■ INFORMATION:
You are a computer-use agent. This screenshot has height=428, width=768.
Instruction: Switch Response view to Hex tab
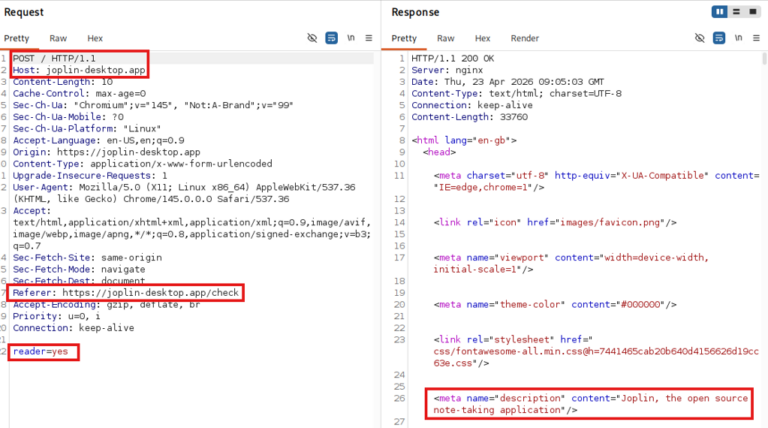pos(482,38)
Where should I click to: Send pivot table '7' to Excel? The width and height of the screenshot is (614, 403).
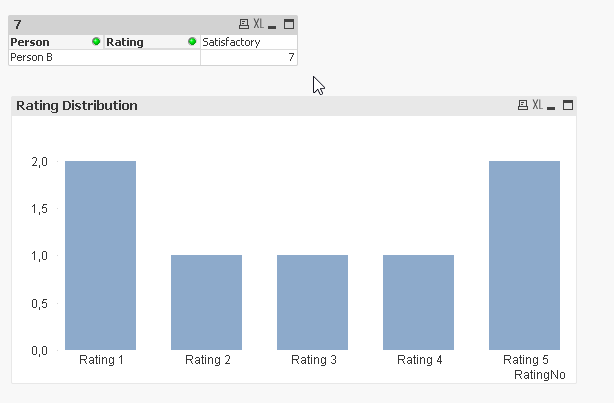258,24
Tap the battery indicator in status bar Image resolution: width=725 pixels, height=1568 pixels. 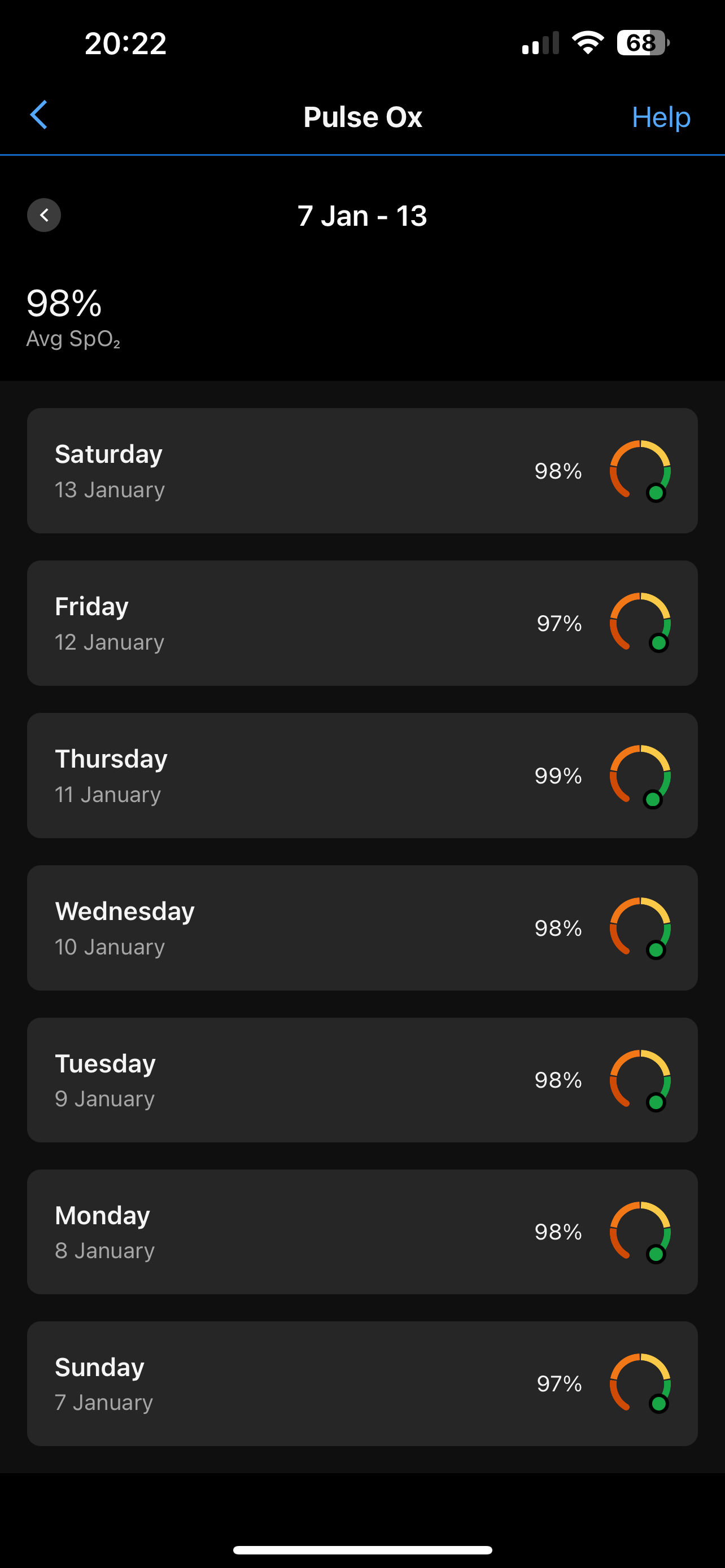pos(643,42)
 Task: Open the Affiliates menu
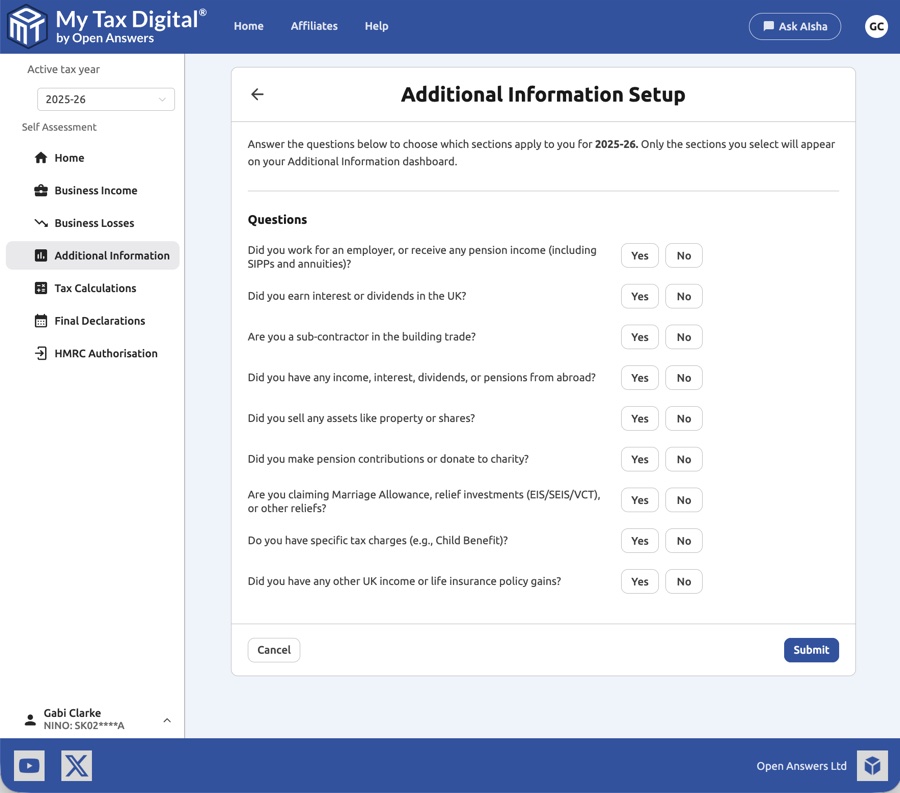(x=314, y=26)
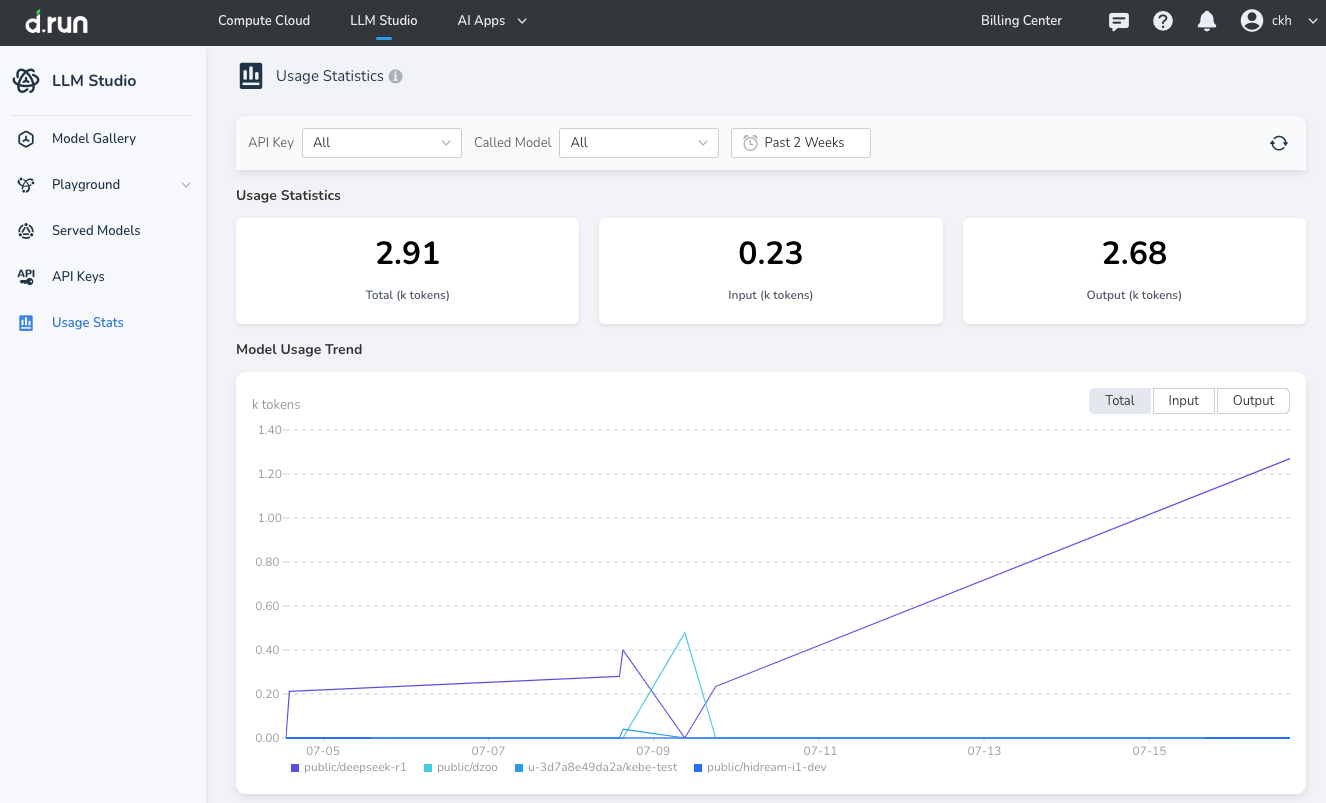Open the Billing Center link

[x=1021, y=21]
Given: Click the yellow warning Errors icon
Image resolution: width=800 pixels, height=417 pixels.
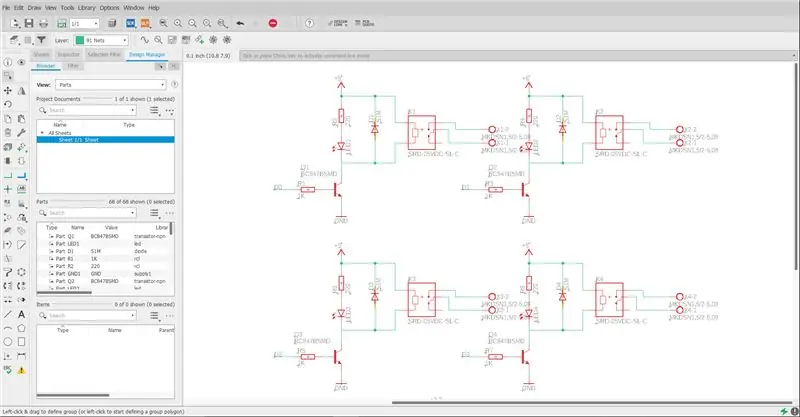Looking at the screenshot, I should (x=21, y=370).
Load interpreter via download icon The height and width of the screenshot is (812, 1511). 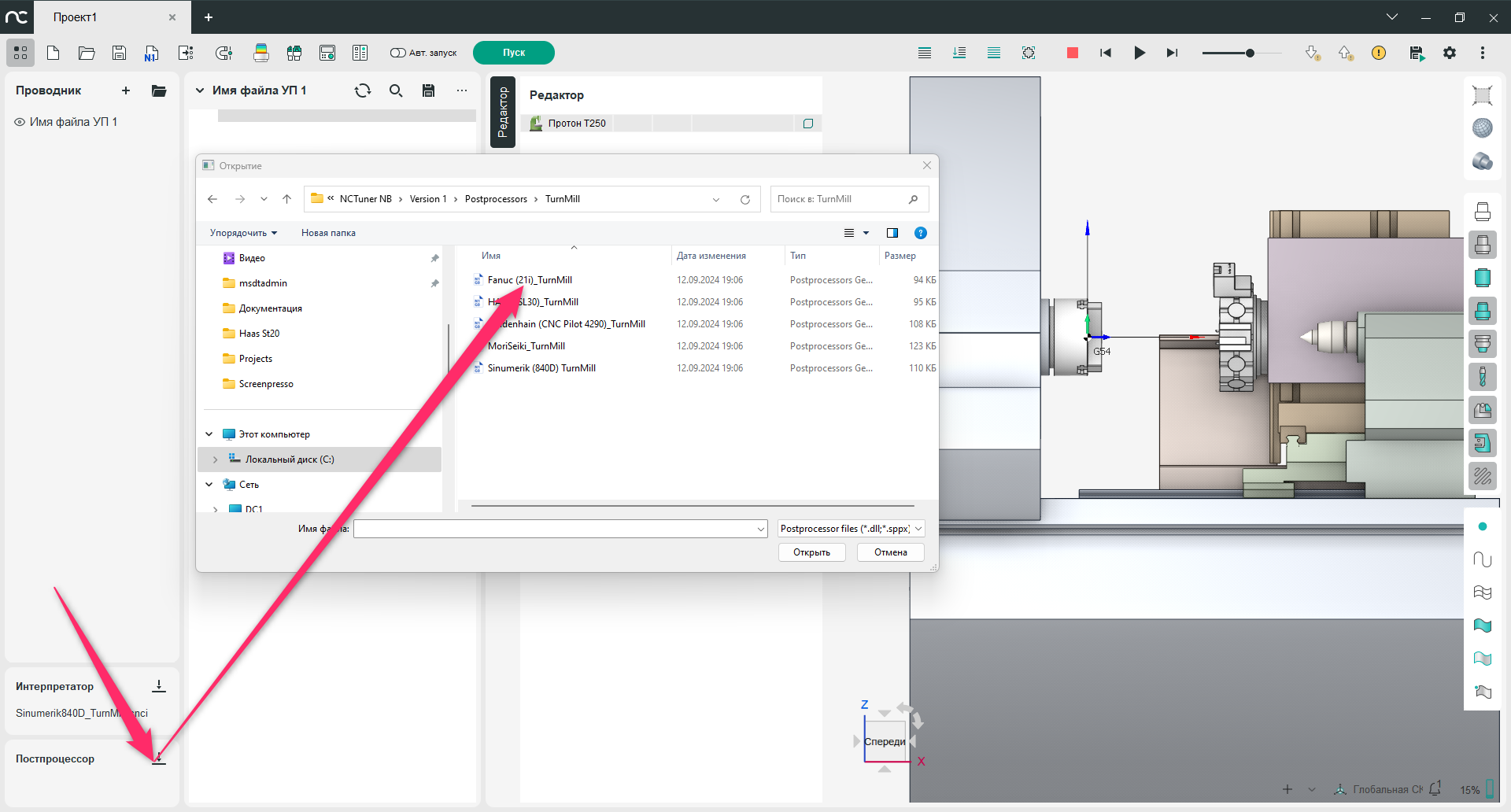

■ ASSIGNED TASK:
Your reply should consist only of the lines running from the line with "Image resolution: width=800" to the end of the entries, both included, copied exactly and without any pictures.

■ EXERCISE OUTPUT:
Image resolution: width=800 pixels, height=417 pixels.
Looking at the screenshot, I should (x=21, y=370).
Load interpreter via download icon The height and width of the screenshot is (812, 1511). 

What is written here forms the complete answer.